Thanks for your amazing work! I had some data tested with the HEMM method and the result of subgroup prediction is abnormal. With further evaluation, I found that the parameter 'std' of the Gaussian distribution keeps decreasing and fell below zero while it supposed to converge to a positive value. What's the cause of this phenomenon and how can I fix it? Is this about parameter initialization?

ehudkr commented 2 years ago

Thank you for using causallib and taking the time to report this problem. I'll admit models in the contrib module come with limited warranty, but I'll do my best to assist.

First, could you please provide a minimal code example that reproduces the problem?

Second, I'll ping @chiragnagpal (Hi Chirag! 👋 🙃 ), the paper's first author and the person who implemented the model, to see if he can find the time to take a look and see what he can make of it.

R2Bb1T commented 2 years ago

Thanks for your reply and help! Here is the example code:

from causallib.contrib.hemm import HEMM
import causallib.contrib.hemm.gen_synthetic_data as gen_synthetic_data
import causallib.contrib.hemm.hemm_outcome_models as hemm_outcome_models
import numpy as np
import pandas as pd

def generate_traindata():
    d = 100
    X, T, Y, Z, mu1, mu0 = gen_synthetic_data.gen_data(n=50000, d=d)
    HTE = mu1 - mu0

    data = np.column_stack((X, Y, T, HTE, mu1, mu0, Z))
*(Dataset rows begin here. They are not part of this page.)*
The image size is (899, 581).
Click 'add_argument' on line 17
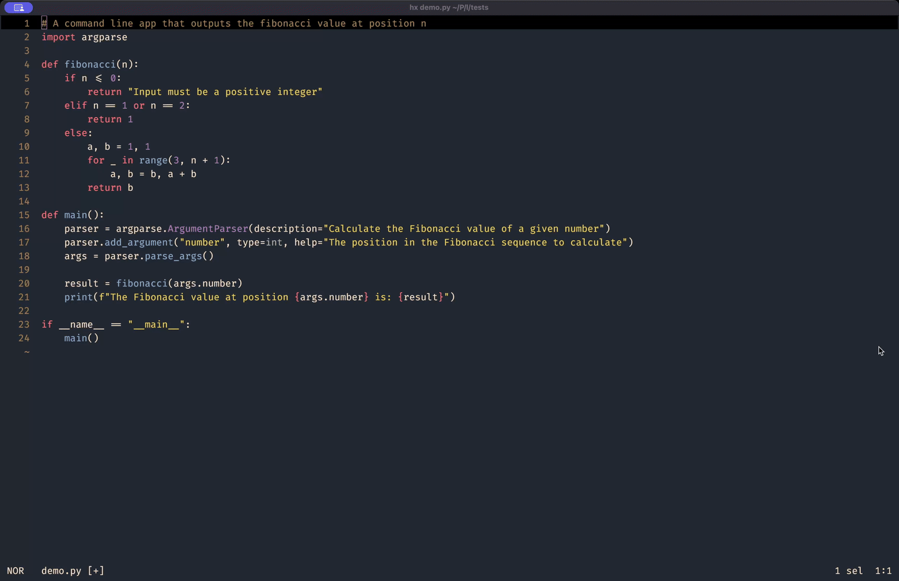139,243
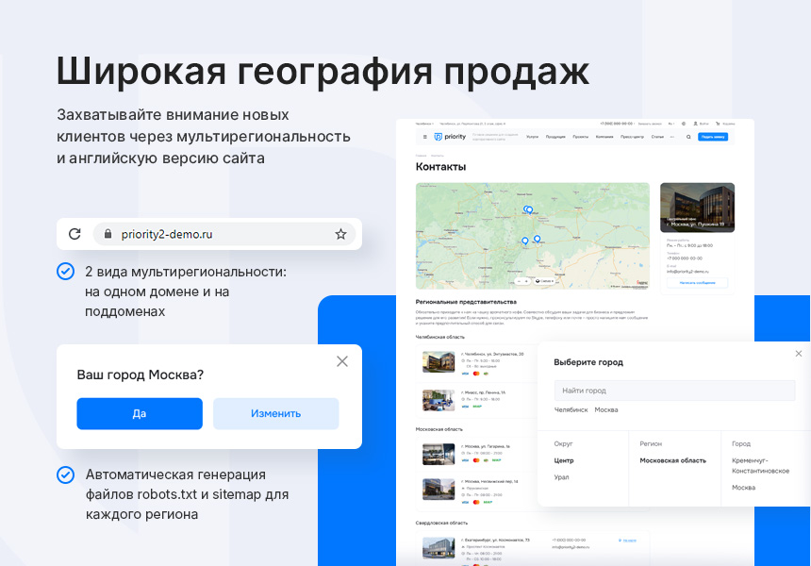
Task: Select Продукция in the navigation bar
Action: (x=554, y=136)
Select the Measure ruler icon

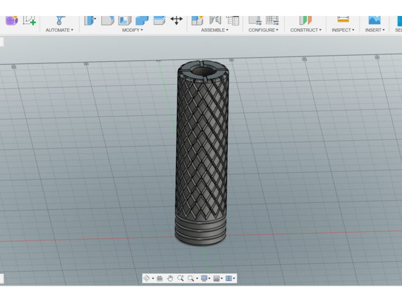click(x=342, y=20)
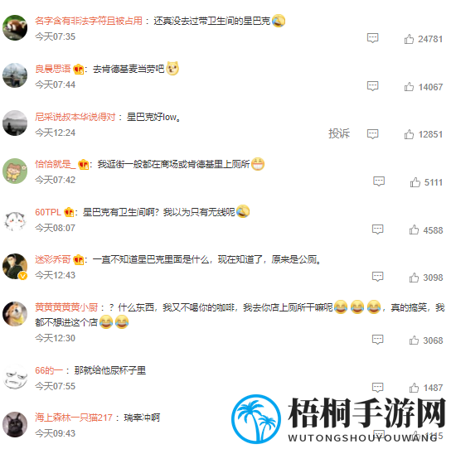The height and width of the screenshot is (449, 456).
Task: Open username 名字含有非法字符且被占用 profile
Action: click(89, 21)
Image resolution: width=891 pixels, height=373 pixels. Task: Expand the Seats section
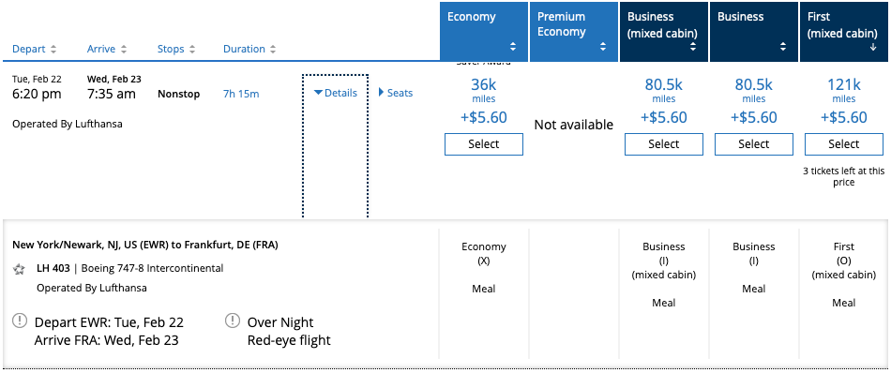coord(396,93)
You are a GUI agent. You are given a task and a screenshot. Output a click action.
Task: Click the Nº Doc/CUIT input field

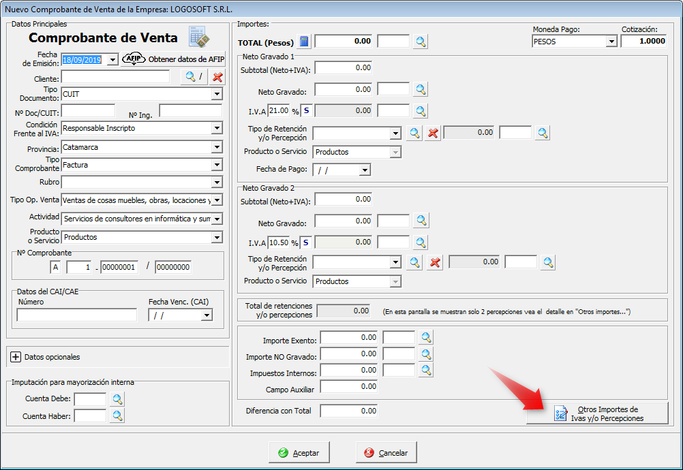pyautogui.click(x=88, y=111)
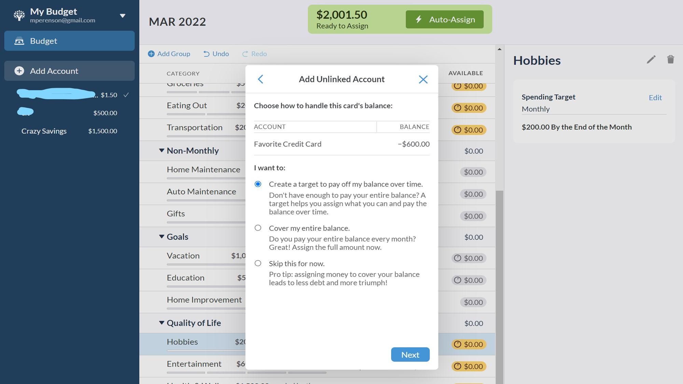Collapse the Goals category group
The image size is (683, 384).
pos(162,237)
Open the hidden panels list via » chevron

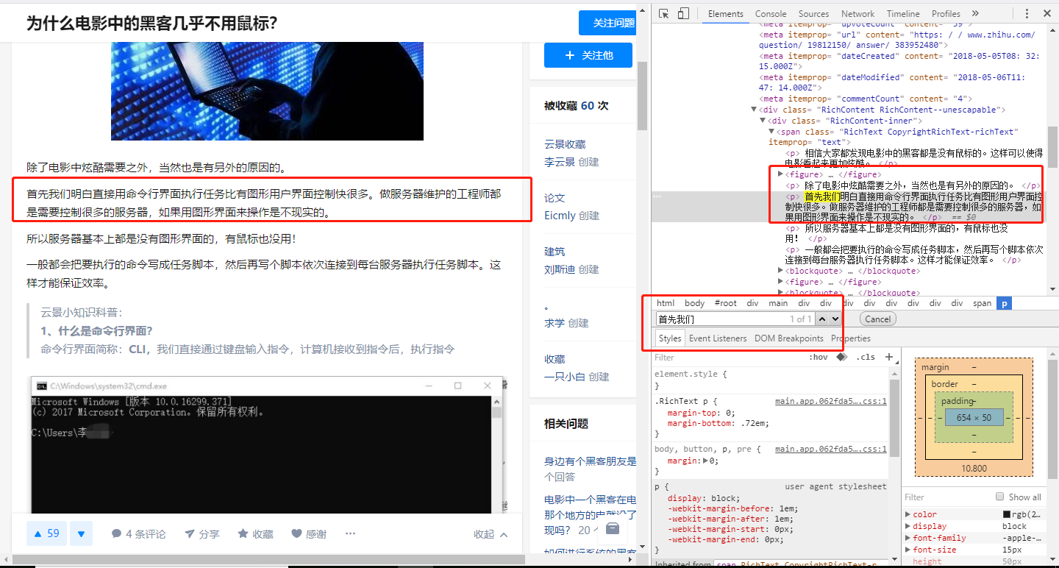[974, 13]
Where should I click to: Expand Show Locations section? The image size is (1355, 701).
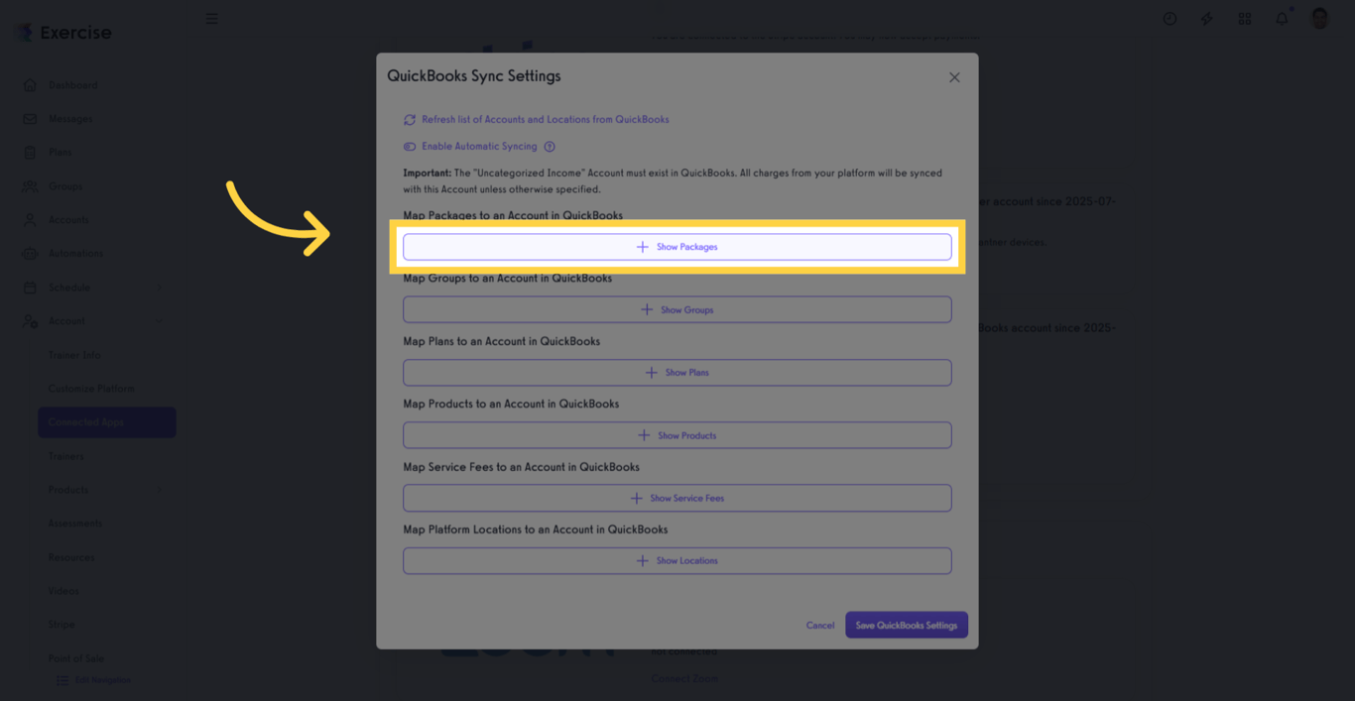[677, 561]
    cols = ['x' + str(i) for i in range(d+1)]

    output_train_data = pd.DataFrame(data, columns=cols + ['Y', 'T', 'HTE', 'Y0', 'Y1', 'Z'])
    return output_train_data

train_data = generate_traindata()
hemm=HEMM(D_in=D_in,K=K,bc=bc,lamb=lamb,mu=mu,std=std,response=response,metric='AuROC',outcome_model=hemm_outcome_models.genMLPModule(D_in=D_in, H=2, out=2))
losses=hemm.fit(train_data.iloc[:,:100].values,train_data['T'].values,train_data['Y'].values)

K=2, batch_size = 30, other parameters remain default. I think it may be a overfitting problem, but still don't know the reason that 'std' kept decreasing and fell below zero.

chiragnagpal commented 2 years ago

Hi @ehudkr thanks for connecting me.. ! It's been good, just trying to finish wrapping up my thesis and move on to newer things : )

@R2Bb1T I looked at the code, and it indeed seems like the model isn't constraining the std variable to be positive. One simple way around this is to add a relu activation on the std parameter.

I can try pushing that fix to the code, but its prolly faster for you to fix it at your end before waiting for it to be reflected on the next release.

R2Bb1T commented 1 year ago

@chiragnagpal Thanks for your reply! The solution you mentioned worked! The result of ITE seems right. But the result of subgroup predicted does not match the truth subgroup very well. I kept the data d=2 to simulate the experiment in the paper. And I found that even all the hyperparameters are kept same and randomly generate similar data to experiment several times, the result can have a huge difference. The visualization varies a lot, sometimes even cannot form a circle, if do the center and the radius seems deviated, and I calculated the AUC between subgroup 'z' predicted and the truth 'Z', it also varies from 0.5 to 0.7. Is any procedure I conducted wrong or it does have the problem?
This time I change the d to 2, n to 1000, batchsize to 10, lamb to 0.1 and the threshold of posen and negen to 0.25.